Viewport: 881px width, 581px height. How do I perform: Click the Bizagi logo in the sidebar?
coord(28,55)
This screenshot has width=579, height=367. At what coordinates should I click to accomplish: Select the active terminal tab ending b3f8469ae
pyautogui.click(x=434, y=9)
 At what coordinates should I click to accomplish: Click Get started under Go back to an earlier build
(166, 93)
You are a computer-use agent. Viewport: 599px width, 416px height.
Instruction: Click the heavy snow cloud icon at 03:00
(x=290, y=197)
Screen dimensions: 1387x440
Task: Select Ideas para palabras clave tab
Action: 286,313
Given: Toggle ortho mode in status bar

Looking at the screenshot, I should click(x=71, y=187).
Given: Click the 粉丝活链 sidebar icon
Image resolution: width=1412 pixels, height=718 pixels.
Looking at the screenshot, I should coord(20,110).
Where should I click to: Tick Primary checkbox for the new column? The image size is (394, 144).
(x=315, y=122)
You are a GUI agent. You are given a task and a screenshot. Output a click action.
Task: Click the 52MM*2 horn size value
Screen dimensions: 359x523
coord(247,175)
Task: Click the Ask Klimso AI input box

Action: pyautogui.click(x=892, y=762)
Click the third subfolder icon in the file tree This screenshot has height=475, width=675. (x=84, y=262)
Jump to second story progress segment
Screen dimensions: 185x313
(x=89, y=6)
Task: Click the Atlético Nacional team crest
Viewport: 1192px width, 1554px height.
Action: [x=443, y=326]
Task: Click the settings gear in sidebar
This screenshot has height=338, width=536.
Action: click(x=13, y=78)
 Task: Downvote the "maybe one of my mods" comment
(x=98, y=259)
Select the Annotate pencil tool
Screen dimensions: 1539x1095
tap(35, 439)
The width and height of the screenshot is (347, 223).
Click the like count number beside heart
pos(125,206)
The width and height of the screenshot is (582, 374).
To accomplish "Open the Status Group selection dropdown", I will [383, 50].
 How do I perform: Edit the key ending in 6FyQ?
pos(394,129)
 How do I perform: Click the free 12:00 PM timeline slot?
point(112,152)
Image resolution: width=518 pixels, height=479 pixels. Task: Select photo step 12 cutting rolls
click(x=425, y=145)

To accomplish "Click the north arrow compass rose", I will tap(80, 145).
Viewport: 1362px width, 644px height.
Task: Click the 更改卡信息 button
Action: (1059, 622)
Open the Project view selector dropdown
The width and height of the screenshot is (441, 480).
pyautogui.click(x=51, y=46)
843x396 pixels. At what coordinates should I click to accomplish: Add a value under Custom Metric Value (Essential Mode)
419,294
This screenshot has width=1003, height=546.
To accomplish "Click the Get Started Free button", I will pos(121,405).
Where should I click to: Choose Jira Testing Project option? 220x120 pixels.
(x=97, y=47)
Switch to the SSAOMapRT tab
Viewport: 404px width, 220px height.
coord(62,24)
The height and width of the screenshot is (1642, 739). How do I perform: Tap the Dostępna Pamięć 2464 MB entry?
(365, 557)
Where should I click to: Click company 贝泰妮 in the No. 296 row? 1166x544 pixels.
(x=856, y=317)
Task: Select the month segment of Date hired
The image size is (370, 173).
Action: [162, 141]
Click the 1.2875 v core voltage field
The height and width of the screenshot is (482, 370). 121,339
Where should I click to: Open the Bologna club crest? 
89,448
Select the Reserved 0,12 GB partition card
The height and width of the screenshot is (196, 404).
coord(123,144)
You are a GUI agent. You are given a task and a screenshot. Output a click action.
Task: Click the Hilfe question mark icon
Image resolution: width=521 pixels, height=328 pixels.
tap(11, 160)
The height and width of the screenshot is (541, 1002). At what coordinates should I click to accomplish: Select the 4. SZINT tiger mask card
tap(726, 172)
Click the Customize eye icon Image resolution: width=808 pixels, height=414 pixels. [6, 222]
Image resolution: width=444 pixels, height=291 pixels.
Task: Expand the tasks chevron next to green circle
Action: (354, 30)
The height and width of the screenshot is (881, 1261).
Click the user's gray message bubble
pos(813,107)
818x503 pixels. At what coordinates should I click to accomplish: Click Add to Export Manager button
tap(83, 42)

# [About this exercise]
What do the records say? Quote them all exactly.

# [Result for this task]
Viewport: 881px width, 581px height. How do I perform: Click the Bizagi logo in the sidebar?
coord(28,55)
This screenshot has width=579, height=367. At what coordinates should I click to accomplish: Select the active terminal tab ending b3f8469ae
pyautogui.click(x=434, y=9)
 At what coordinates should I click to accomplish: Click Get started under Go back to an earlier build
(166, 93)
You are a computer-use agent. Viewport: 599px width, 416px height.
Instruction: Click the heavy snow cloud icon at 03:00
(x=290, y=197)
Screen dimensions: 1387x440
Task: Select Ideas para palabras clave tab
Action: 286,313
Given: Toggle ortho mode in status bar

Looking at the screenshot, I should click(x=71, y=187).
Given: Click the 粉丝活链 sidebar icon
Image resolution: width=1412 pixels, height=718 pixels.
Looking at the screenshot, I should coord(20,110).
Where should I click to: Tick Primary checkbox for the new column? The image size is (394, 144).
(x=315, y=122)
You are a GUI agent. You are given a task and a screenshot. Output a click action.
Task: Click the 52MM*2 horn size value
Screen dimensions: 359x523
coord(247,175)
Task: Click the Ask Klimso AI input box

Action: pyautogui.click(x=892, y=762)
Click the third subfolder icon in the file tree This screenshot has height=475, width=675. (x=84, y=262)
Jump to second story progress segment
Screen dimensions: 185x313
(x=89, y=6)
Task: Click the Atlético Nacional team crest
Viewport: 1192px width, 1554px height.
Action: [x=443, y=326]
Task: Click the settings gear in sidebar
This screenshot has height=338, width=536.
Action: click(x=13, y=78)
 Task: Downvote the "maybe one of my mods" comment
(x=98, y=259)
Select the Annotate pencil tool
Screen dimensions: 1539x1095
tap(35, 439)
The width and height of the screenshot is (347, 223).
Click the like count number beside heart
pos(125,206)
The width and height of the screenshot is (582, 374).
To accomplish "Open the Status Group selection dropdown", I will [383, 50].
 How do I perform: Edit the key ending in 6FyQ?
pos(394,129)
 How do I perform: Click the free 12:00 PM timeline slot?
point(112,152)
Image resolution: width=518 pixels, height=479 pixels. Task: Select photo step 12 cutting rolls
click(x=425, y=145)

To accomplish "Click the north arrow compass rose", I will tap(80, 145).
Viewport: 1362px width, 644px height.
Task: Click the 更改卡信息 button
Action: (1059, 622)
Open the Project view selector dropdown
The width and height of the screenshot is (441, 480).
pyautogui.click(x=51, y=46)
843x396 pixels. At what coordinates should I click to accomplish: Add a value under Custom Metric Value (Essential Mode)
419,294
This screenshot has width=1003, height=546.
To accomplish "Click the Get Started Free button", I will pos(121,405).
Where should I click to: Choose Jira Testing Project option? 220x120 pixels.
(x=97, y=47)
Switch to the SSAOMapRT tab
Viewport: 404px width, 220px height.
coord(62,24)
The height and width of the screenshot is (1642, 739). How do I perform: Tap the Dostępna Pamięć 2464 MB entry?
(365, 557)
Where should I click to: Click company 贝泰妮 in the No. 296 row? 1166x544 pixels.
(x=856, y=317)
Task: Select the month segment of Date hired
The image size is (370, 173).
Action: [162, 141]
Click the 1.2875 v core voltage field
The height and width of the screenshot is (482, 370). 121,339
Where should I click to: Open the Bologna club crest? 
89,448
Select the Reserved 0,12 GB partition card
The height and width of the screenshot is (196, 404).
coord(123,144)
You are a GUI agent. You are given a task and a screenshot. Output a click action.
Task: Click the Hilfe question mark icon
Image resolution: width=521 pixels, height=328 pixels.
tap(11, 160)
The height and width of the screenshot is (541, 1002). At what coordinates should I click to accomplish: Select the 4. SZINT tiger mask card
tap(726, 172)
Click the Customize eye icon Image resolution: width=808 pixels, height=414 pixels. [6, 222]
Image resolution: width=444 pixels, height=291 pixels.
Task: Expand the tasks chevron next to green circle
Action: (354, 30)
The height and width of the screenshot is (881, 1261).
Click the user's gray message bubble
pos(813,107)
818x503 pixels. At what coordinates should I click to accomplish: Click Add to Export Manager button
tap(83, 42)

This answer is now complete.